Recorded data: Begin

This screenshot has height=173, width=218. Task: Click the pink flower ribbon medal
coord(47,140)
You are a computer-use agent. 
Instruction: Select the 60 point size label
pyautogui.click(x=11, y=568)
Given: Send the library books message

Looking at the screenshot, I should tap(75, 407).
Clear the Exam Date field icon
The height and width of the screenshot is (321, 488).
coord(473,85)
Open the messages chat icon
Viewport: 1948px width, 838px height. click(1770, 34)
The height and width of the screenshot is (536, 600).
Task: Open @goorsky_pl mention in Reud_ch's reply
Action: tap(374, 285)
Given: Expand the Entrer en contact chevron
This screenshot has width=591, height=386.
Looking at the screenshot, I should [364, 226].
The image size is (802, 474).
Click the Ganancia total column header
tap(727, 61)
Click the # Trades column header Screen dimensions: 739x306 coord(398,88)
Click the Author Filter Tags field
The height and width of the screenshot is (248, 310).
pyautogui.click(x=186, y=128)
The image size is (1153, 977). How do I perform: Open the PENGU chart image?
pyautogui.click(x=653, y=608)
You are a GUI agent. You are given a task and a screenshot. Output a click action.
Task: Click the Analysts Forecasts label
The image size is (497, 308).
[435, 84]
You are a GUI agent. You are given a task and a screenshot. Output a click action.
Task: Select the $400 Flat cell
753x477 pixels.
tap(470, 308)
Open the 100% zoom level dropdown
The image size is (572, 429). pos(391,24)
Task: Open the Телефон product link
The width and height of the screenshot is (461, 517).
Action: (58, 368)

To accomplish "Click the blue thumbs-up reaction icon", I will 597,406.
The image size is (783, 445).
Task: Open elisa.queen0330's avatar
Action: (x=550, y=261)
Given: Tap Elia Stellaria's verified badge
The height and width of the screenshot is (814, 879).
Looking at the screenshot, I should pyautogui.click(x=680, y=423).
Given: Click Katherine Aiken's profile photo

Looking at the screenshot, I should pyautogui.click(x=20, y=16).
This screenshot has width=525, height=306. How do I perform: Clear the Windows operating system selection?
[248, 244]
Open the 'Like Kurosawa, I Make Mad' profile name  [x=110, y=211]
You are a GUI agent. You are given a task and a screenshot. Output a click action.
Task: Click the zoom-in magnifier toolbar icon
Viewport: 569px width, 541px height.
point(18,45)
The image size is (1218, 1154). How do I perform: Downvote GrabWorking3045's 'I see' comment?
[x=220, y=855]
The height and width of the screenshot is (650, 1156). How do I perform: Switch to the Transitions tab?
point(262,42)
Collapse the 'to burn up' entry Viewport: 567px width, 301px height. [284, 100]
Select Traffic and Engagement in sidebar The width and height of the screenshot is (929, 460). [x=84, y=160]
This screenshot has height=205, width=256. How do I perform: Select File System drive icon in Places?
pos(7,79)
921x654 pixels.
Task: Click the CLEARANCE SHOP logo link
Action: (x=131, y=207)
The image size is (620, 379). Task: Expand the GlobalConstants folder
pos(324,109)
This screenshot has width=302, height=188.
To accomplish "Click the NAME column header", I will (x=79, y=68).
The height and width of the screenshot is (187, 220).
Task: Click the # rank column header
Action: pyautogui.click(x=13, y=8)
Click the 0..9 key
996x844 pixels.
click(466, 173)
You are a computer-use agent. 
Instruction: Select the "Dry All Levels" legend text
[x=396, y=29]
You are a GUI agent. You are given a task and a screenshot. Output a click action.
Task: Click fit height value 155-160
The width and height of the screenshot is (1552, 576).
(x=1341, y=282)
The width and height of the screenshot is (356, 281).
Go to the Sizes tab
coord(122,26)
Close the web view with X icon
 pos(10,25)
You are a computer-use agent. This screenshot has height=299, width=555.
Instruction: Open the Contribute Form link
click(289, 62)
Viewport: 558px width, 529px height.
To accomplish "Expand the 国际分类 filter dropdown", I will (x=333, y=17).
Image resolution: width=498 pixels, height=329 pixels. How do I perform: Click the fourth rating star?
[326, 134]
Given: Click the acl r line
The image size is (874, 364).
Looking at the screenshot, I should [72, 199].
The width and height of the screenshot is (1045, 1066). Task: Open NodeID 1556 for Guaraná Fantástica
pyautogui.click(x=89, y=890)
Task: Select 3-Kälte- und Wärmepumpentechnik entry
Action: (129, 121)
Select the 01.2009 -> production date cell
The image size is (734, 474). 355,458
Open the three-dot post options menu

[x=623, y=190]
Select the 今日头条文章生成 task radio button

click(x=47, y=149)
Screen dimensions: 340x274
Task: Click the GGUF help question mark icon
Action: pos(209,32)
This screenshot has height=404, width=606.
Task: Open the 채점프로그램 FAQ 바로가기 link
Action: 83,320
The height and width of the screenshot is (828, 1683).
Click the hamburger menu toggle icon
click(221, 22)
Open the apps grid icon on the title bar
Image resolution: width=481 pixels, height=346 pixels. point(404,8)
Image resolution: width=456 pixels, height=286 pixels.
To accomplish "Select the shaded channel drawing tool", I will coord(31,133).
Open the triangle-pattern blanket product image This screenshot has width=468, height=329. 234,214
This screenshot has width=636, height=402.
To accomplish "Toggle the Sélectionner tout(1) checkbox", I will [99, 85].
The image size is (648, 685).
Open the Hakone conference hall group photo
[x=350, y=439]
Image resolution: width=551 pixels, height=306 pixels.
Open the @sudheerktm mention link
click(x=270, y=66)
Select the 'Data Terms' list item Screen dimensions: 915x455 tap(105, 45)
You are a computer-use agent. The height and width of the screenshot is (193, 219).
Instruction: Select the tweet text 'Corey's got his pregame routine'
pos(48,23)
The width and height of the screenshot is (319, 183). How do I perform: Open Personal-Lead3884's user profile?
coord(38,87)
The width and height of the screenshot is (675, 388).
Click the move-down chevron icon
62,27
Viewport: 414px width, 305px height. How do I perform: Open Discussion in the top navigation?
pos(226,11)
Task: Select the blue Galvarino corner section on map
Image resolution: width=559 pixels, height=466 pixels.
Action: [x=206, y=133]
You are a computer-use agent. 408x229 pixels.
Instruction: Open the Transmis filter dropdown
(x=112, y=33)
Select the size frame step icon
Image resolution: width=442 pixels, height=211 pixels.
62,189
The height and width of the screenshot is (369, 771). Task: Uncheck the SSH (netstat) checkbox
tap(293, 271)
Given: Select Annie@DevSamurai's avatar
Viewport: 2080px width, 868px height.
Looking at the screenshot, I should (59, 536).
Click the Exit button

Recorded data: End

**What needs to be done:** The number of lines in the data that hold "computer" is all that should be given.

**Task output:** 5